Le Rabbi de Loubavitch relève qu’un élément fondamental de ce processus est le rôle de l’émissaire – le chalia’h – dans cette rencontre et cette union. Éliézer était totalement soumis à son maître Abraham, se présentant seulement comme rien de plus que « le serviteur d’Abraham ». Malgré cela, il avait toute la confiance d’Abraham pour agir selon son propre jugement. D’un côté, il n’était pas un esclave dont l’identité se fond dans celle de son maître et, d’un autre côté, il n’était pas non plus un entremetteur qui agit pour son propre compte.

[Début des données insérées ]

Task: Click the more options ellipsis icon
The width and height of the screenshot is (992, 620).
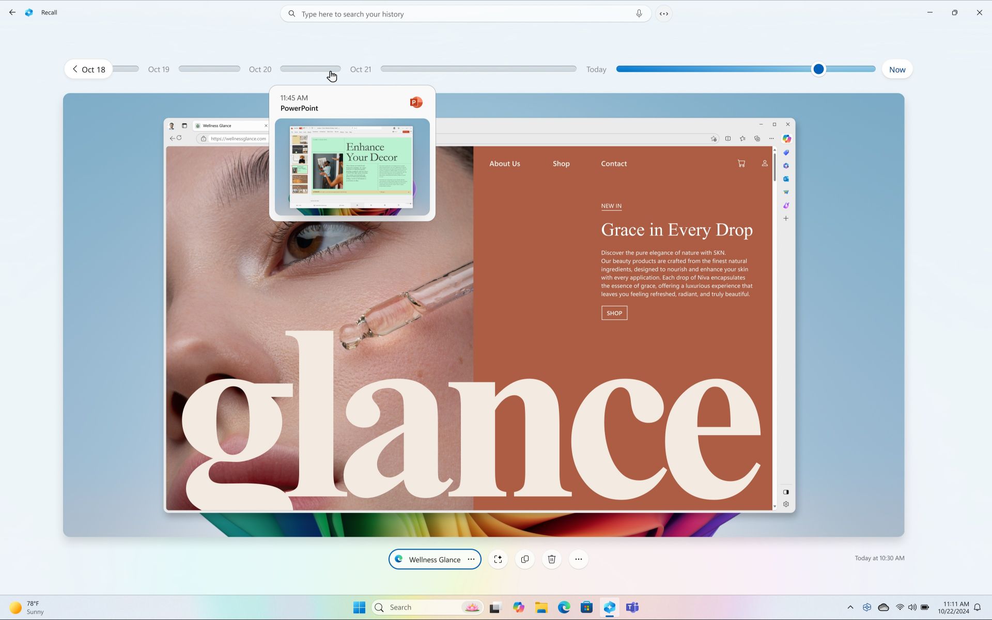Action: coord(579,559)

Il était un chalia’h, c’est-à-dire un individu à part entière qui investit ses propres facultés dans la réalisation de la volonté de son mandataire, mais avec un dévouement tel que ce qu’il accomplit est considéré avoir été fait par son mandataire. Il est lui-même et il est le mandataire. Il est le paradoxe. Il est le Juif par excellence.

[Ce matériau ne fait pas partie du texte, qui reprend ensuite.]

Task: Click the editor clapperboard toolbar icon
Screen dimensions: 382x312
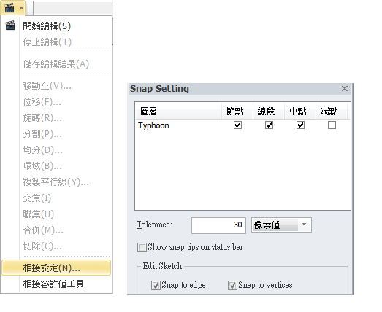Action: click(x=9, y=8)
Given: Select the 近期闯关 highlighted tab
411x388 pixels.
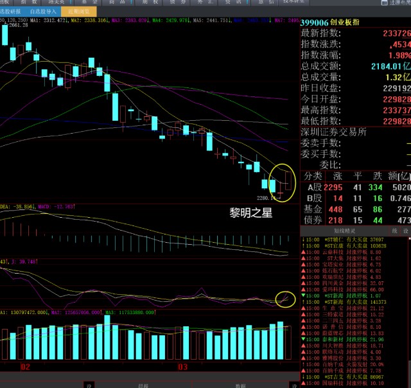Looking at the screenshot, I should [76, 11].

C’est pourquoi, précise le Rabbi dans le dernier discours en date qu’il adressa à ses chlou’him, c’est précisément par la chli’hout, le travail en tant qu’émissaire, que le monde parviendra à sa réalisation et que se fera l’avènement messianique. Moïse fut l’émissaire de D.ieu pour délivrer les Juifs et le Machia’h sera l’émissaire de D.ieu pour faire de même. C’est pourquoi, dit-il, tous les Juifs ont cette qualité de chlou’him pour imprégner le monde de sainteté, et pour ce faire ils bénéficient de l’exemple de ceux que le Rabbi a choisit pour être des chlou’him à temps complet.


Il y a quelques jours, nous avons souffert la cruelle perte de celui qui était pour les quelque 4500 émissaires du Rabbi dans le monde un modèle, l’archétype même du chalia’h, déployant des trésors d’humanité de sa propre personnalité tout en engageant des efforts surhumains en étant totalement transparent à l’ordre de mission du Rabbi.

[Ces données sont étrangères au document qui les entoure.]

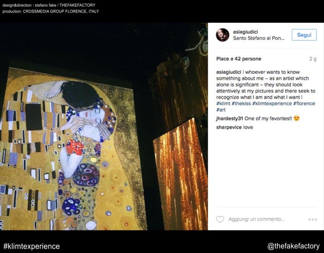Visit commenter jhardesty31's profile
The image size is (324, 253).
tap(230, 118)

Il s’agit du Rav Chmouel, dit affectueusement « Moulé », Azimov, de mémoire bénie, émissaire du Rabbi de Loubavitch à Paris et artisan majeur de la Révolution spirituelle que la France connaît depuis 50 ans. Lorsque le Rabbi annonça qu’il fallait changer le monde et faire en France « la Révolution contre le mauvais penchant, le plus rapidement possible, avec joie et enthousiasme », le Rav Azimov prit cela au pied de la lettre et ne cessa jamais d’œuvrer en ce sens. Ceux qu’il toucha devinrent à leur tour des émissaires et ce qui n’était au départ qu’un petit groupe devint une immense communauté dont chaque membre poursuit cette action à son image, propageant autour de soi la lumière et la chaleur de la Torah et surtout l’impulsion de les diffuser à « encore un Juif et encore un Juif ».

La semaine prochaine, les émissaires du Rabbi afflueront du monde entier vers le quartier général du mouvement ‘Habad-Loubavitch à Brooklyn pour leur Congrès mondial annuel. Ils évoqueront le souvenir et l’action du Rav Azimov et se souhaiteront d’imiter son œuvre et son dévouement au Rabbi et ils prendront ensemble des décisions et des résolutions pour décupler, centupler, multiplier à l’infini leur action. Et ils prieront – ils sont déjà en train de prier – pour que D.ieu prenne leur intention au pied de la lettre et envoie le Machia’h sans attendre.